__Available data__:
==========

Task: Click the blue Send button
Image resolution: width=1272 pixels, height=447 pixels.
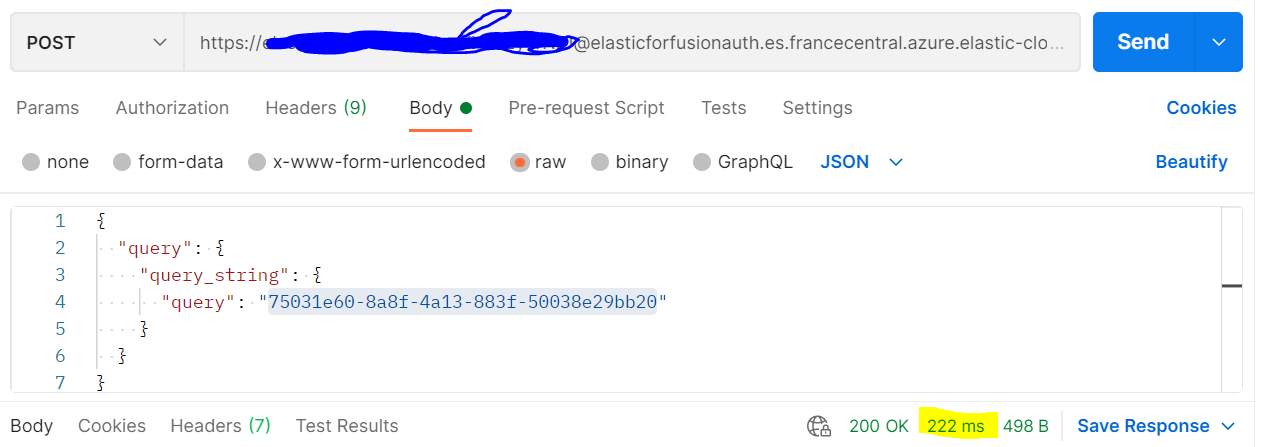Action: (x=1143, y=42)
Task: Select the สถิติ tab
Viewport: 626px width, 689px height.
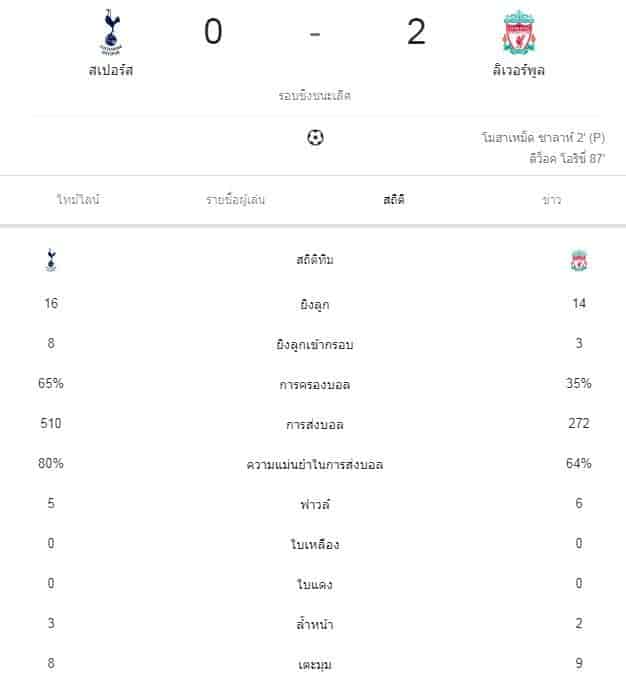Action: coord(393,199)
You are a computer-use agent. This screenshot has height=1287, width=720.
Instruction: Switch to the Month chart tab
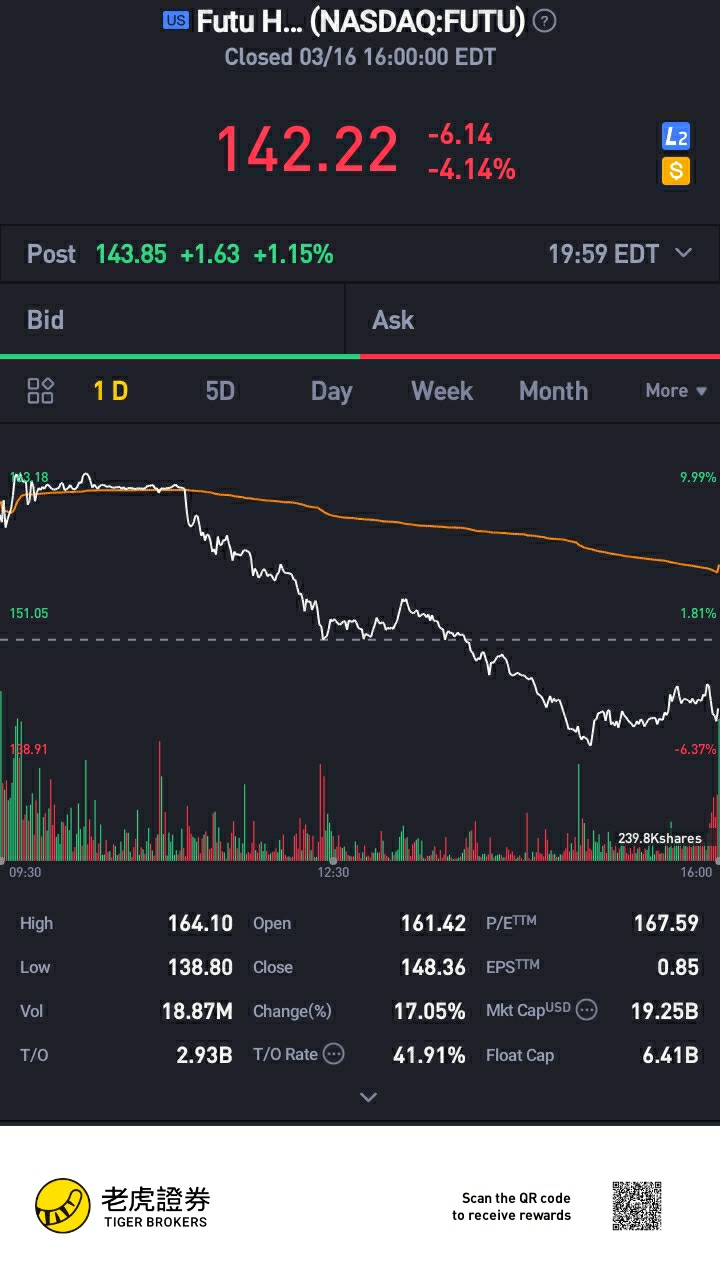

==========

__What is required__:
Repeat only the lines from the beginning of the material through the line containing "You are a computer-use", both ends kept, leaving pictures out.

__Answer area__:
Task: Click the blue Send button
Image resolution: width=1272 pixels, height=447 pixels.
Action: (x=1143, y=42)
Task: Select the สถิติ tab
Viewport: 626px width, 689px height.
Action: coord(393,199)
You are a computer-use agent. This screenshot has height=1287, width=720.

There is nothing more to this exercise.